With these needs in mind, Tanzania is among the 25 priority countries within the World Bank Group's Universal Financial Access 2020 initiative, whose goal is to enable access to transaction accounts as a first step toward broader financial inclusion. 

Much of this progress has been credited to money transfer services that were introduced by mobile network operators in 2008. These are operated by a network of agents across the country offering a range of services and products, whereas the traditional bank-dominated financial system remains mostly urban-based and is still unaffordable for the vast majority of Tanzanians and their businesses.

Where ordinary citizens once had to enter into risky arrangements to send money urgently to their families, the mobile money services have almost eliminated this risk and drastically reduced the time and cost transactions used to take. They have moved further to offer products at affordable cost, such as insurance and credit, as well as offering platforms for paying utility bills.

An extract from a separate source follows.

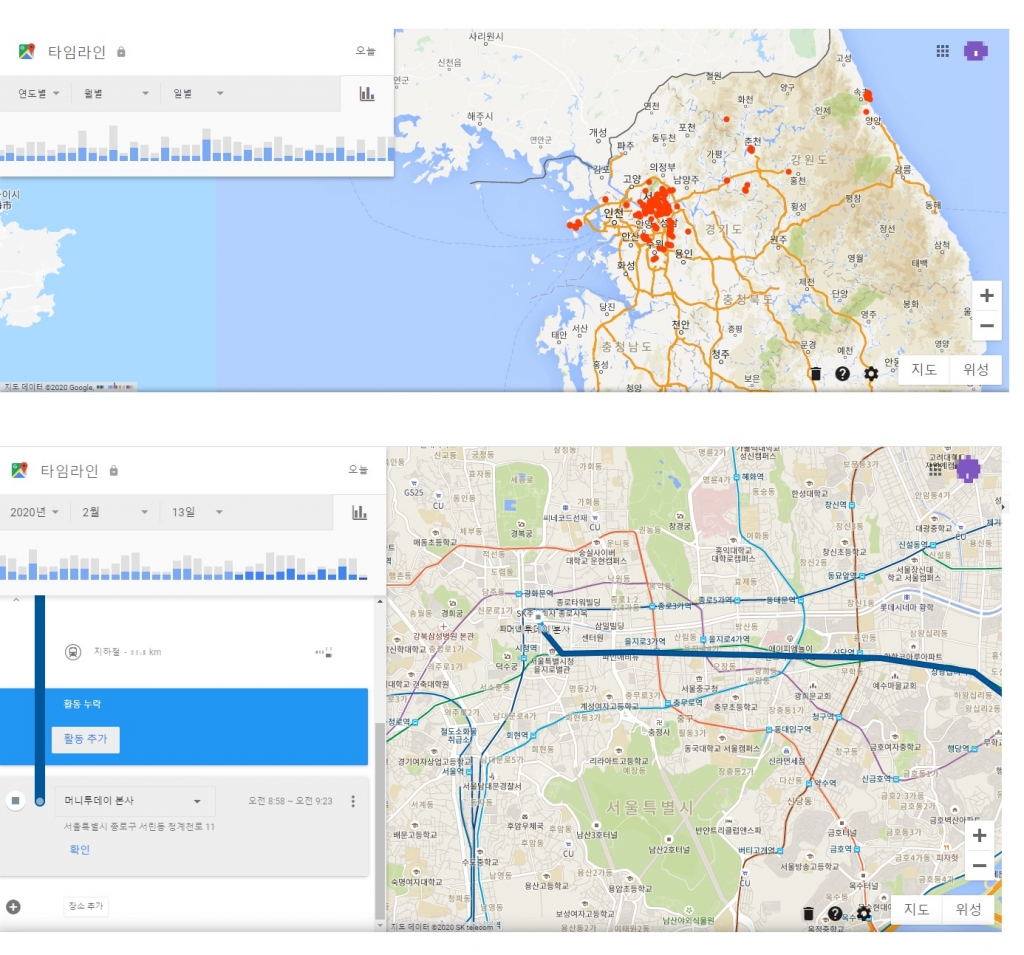Open settings gear on upper map
This screenshot has width=1024, height=955.
[871, 374]
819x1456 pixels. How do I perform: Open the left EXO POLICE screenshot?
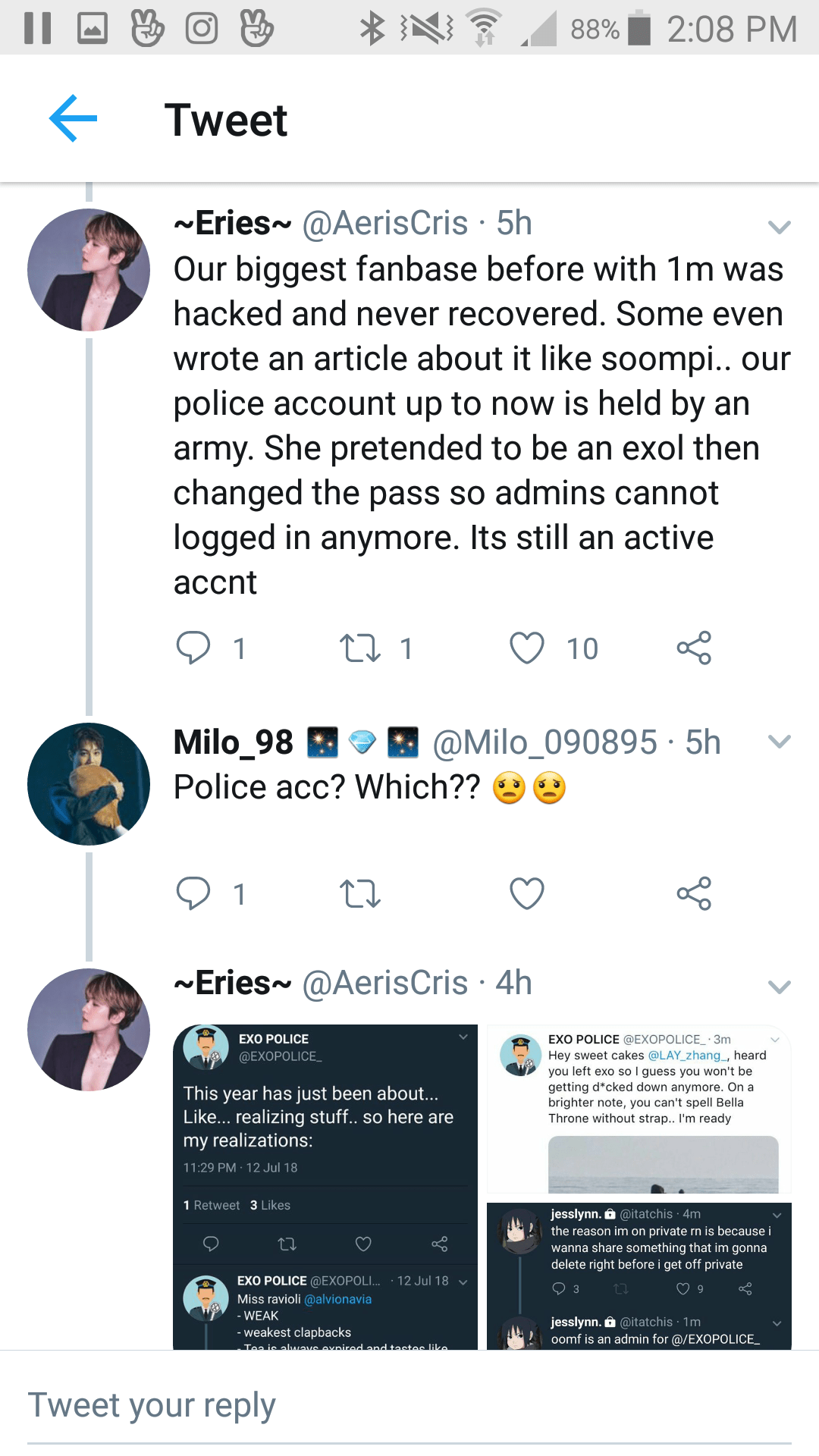pyautogui.click(x=325, y=1187)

Despite these significant developments, full financial sector integration continues to elude Tanzania, and the 9th Economic Update argues it is vital for promoting and sustaining growth in several ways, including by mobilizing savings to allocate them to households, businesses, and government for productive investments.

“What the dynamic mobile services sector has done is create new opportunities for individuals that never existed before,” says Andrea Mario Dall’Olio, co-author of the 9th Tanzania Economic Update. “However, there is now a need to support the gradual upgrading of those mobile service customers from transactional services to savings and credit services, which are still the domain of the traditional banking sector.”

About 56% of Tanzanians borrow money to meet their consumption and access social services. The primary source of loans for 63% of Tanzanians remains informal networks, such as friends and family, while 17% of Tanzanians use mobile network loans, and only 7% of people have obtained credit from banks.

To further illustrate the formal banking sector’s central role in savings and credit, at the end of 2015, the value of mobile money stocks—money deposited in trust accounts by mobile operators in commercial banks—accounted for less than 3% of total bank deposits. Loans extended through mobile money products were estimated to make up less than 1% of the total value of bank credit.

More than 40% of formal Tanzanian enterprises have identified access to finance as the most significant constraint to doing business. And with a 17.1% ratio for credit to the private sector to GDP, Tanzania is in fact lagging behind in the region and urgently needs reforms to improve access to bank credit for its micro, small, and medium-sized enterprises, which can be a conduit for accelerated poverty reduction.

According to the Update, Tanzania can build on its recent achievements in mobile money by expanding financial inclusion and increase access to credit to enterprises. This would involve:

  • Extending access to finance to the 40% of Tanzanians still excluded from the financial system. This requires tackling demand and supply-side constraints, such as channeling government payments, such as the conditional cash transfers from the Tanzania Social Action Fund, through electronic channels; accelerating the universal coverage of the national ID system; and strengthening financial education programs to develop citizens’ financial and digital skills and literacy.
  • Ensuring a level playing field to reduce barriers to the use of financial products and services. This entails designing a deposit insurance mechanism for mobile financial services and improving the consumer protection framework; and facilitating the sharing of infrastructure and the achievement of full scale interoperability between banks and other retail payment service providers.
  • Lowering the cost of risk through a better selection of borrowers and improved recovery, and by reducing disincentives for lending to the private sector. Increasing the number of individuals and businesses that have access to credit is critical for informal micro-entrepreneurs to access investment and working capital to formalize for expanding their operations.